== YOUR OBJECTIVE ==
Please format every line of the data below as a numbered list, skipping blank lines and omitting the pictures.

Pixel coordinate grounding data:
=== Begin Enclosure ===

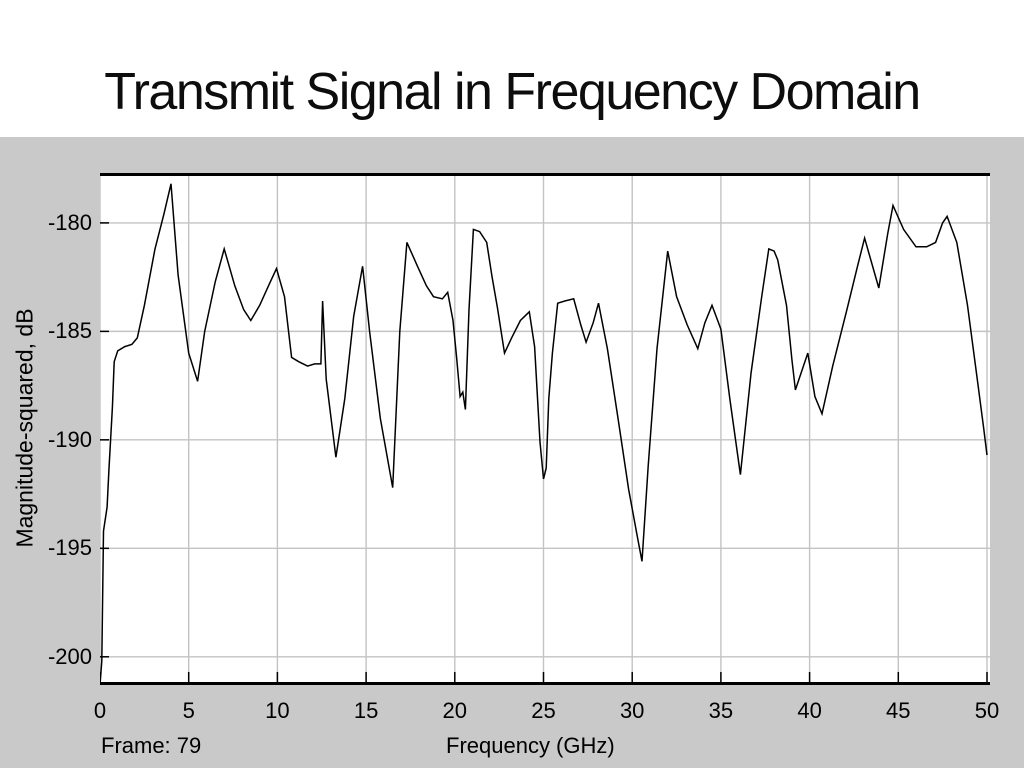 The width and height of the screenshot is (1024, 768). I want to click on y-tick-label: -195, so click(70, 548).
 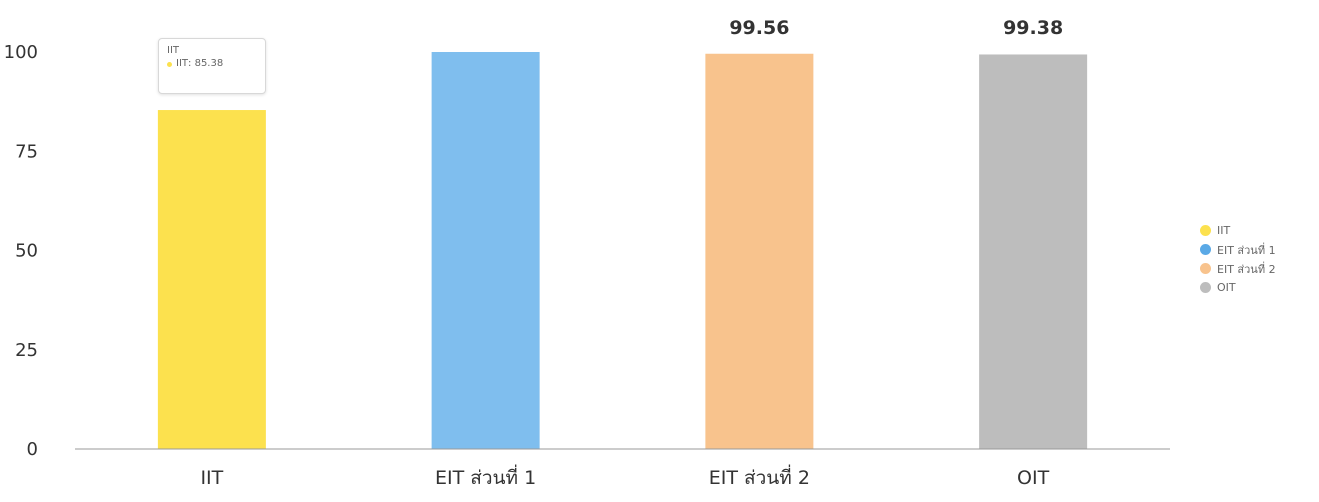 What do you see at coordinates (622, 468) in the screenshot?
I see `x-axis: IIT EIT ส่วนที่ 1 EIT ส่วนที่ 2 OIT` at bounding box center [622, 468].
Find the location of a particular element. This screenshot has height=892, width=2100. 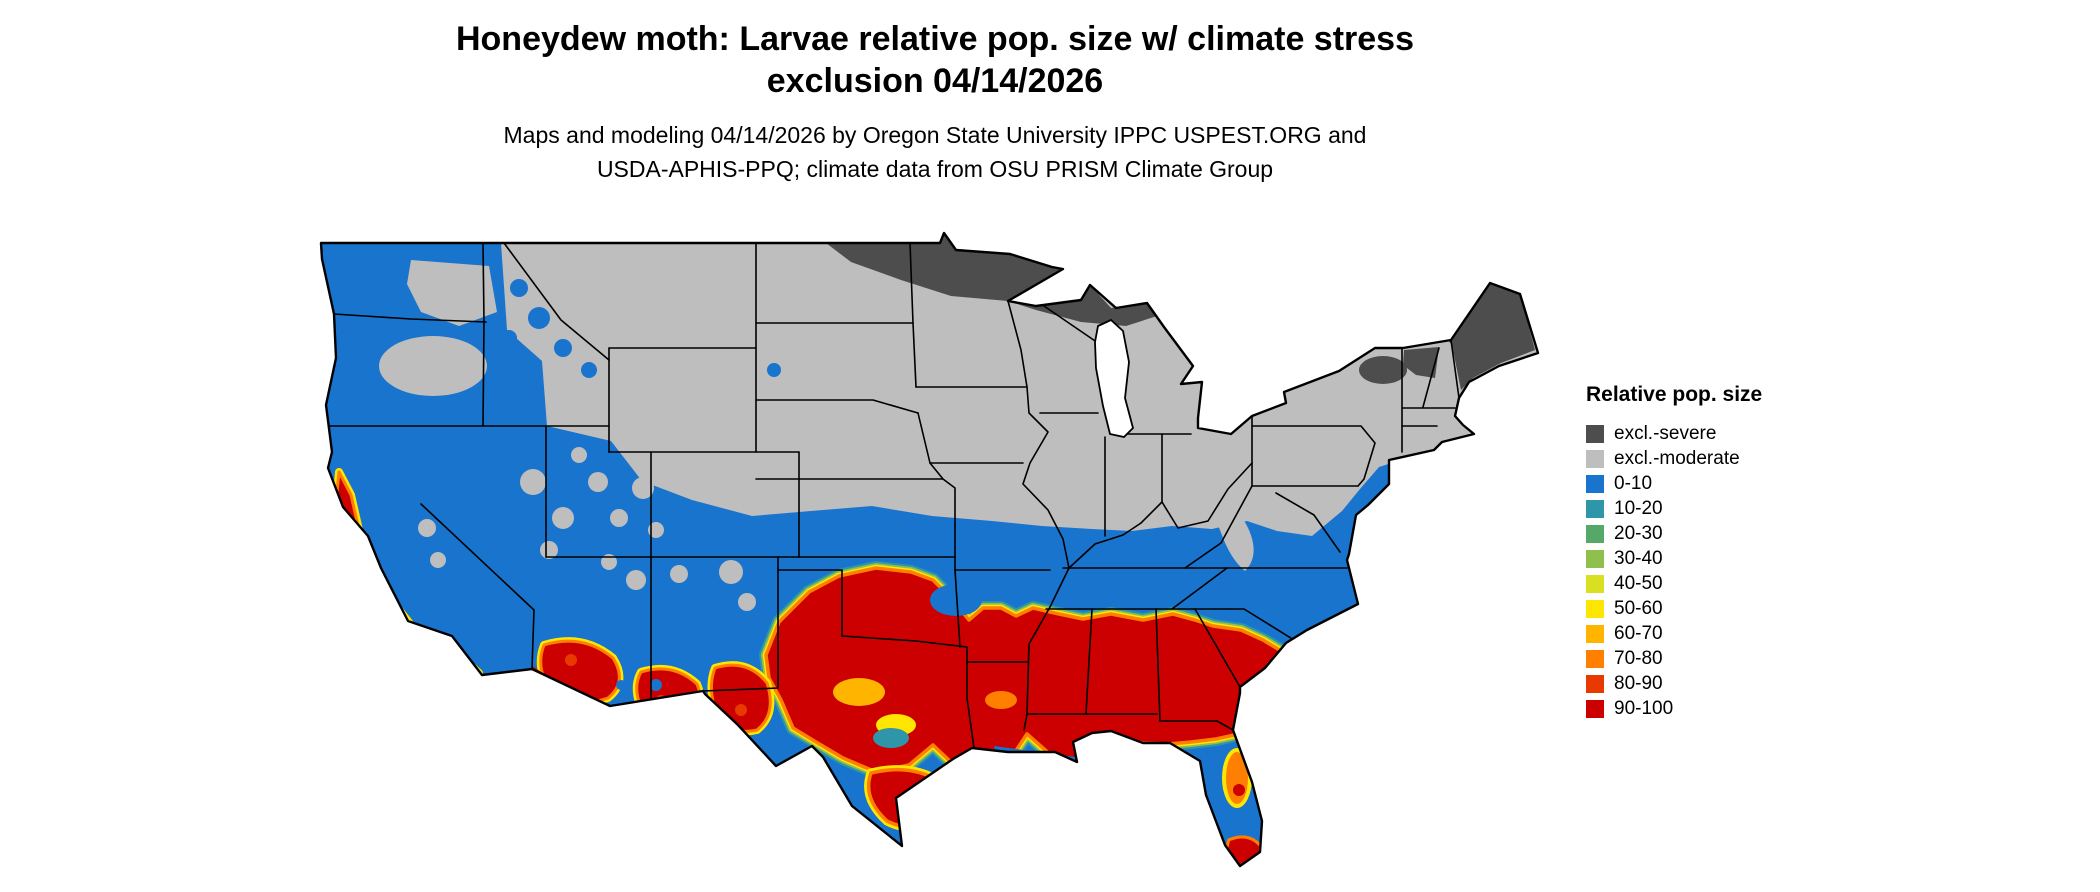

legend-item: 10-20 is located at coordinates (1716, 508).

=== End Enclosure ===

== FINISHED TASK ==
1.  The width and height of the screenshot is (1024, 768). I want to click on y-tick-label: -195, so click(70, 548).
2.   What do you see at coordinates (622, 468) in the screenshot?
3. I see `x-axis: IIT EIT ส่วนที่ 1 EIT ส่วนที่ 2 OIT` at bounding box center [622, 468].
4. Find the location of a particular element. This screenshot has height=892, width=2100. 
5. legend-item: 10-20 is located at coordinates (1716, 508).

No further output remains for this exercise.